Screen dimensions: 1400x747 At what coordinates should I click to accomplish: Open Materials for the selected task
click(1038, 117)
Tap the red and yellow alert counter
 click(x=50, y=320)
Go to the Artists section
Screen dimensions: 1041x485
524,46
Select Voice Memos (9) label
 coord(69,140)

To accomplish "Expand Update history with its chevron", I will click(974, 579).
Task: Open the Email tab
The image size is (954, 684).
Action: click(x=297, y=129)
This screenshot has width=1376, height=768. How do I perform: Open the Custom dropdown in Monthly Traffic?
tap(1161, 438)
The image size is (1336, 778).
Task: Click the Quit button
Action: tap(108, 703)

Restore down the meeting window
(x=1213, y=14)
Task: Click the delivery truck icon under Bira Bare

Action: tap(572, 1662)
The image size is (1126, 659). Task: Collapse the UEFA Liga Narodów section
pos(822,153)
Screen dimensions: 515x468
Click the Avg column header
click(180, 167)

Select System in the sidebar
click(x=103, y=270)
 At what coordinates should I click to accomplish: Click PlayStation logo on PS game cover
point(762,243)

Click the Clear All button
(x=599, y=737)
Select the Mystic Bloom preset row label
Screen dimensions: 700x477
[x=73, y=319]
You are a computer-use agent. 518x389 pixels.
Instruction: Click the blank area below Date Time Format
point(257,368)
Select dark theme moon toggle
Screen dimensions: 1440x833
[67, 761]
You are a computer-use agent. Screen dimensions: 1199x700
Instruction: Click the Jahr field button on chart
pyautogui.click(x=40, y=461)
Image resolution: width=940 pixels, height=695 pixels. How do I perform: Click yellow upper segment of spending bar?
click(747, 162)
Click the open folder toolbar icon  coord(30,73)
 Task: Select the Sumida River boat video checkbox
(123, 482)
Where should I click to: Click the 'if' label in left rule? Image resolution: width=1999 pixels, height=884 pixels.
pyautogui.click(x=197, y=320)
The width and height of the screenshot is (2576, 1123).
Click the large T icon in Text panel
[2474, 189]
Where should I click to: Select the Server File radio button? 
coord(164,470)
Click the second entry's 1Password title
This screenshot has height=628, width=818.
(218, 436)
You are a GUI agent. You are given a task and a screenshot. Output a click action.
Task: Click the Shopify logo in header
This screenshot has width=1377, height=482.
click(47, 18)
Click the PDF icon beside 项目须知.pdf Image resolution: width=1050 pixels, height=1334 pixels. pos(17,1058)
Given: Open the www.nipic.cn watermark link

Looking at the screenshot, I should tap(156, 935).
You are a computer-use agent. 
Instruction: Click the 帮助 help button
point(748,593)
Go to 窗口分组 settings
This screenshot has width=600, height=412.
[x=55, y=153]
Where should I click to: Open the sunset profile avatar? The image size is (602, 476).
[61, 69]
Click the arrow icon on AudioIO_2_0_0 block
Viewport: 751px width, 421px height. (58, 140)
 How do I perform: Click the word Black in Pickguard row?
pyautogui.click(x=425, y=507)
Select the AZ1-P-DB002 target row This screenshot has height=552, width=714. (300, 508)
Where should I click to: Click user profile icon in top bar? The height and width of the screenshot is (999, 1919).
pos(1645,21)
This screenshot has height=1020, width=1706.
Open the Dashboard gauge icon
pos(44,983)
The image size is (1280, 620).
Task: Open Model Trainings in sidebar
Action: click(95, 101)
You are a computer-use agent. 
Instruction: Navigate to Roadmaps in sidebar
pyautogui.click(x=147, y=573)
******
Lines containing the word "computer" are to be tallied across the entries above; give only the resulting count.

4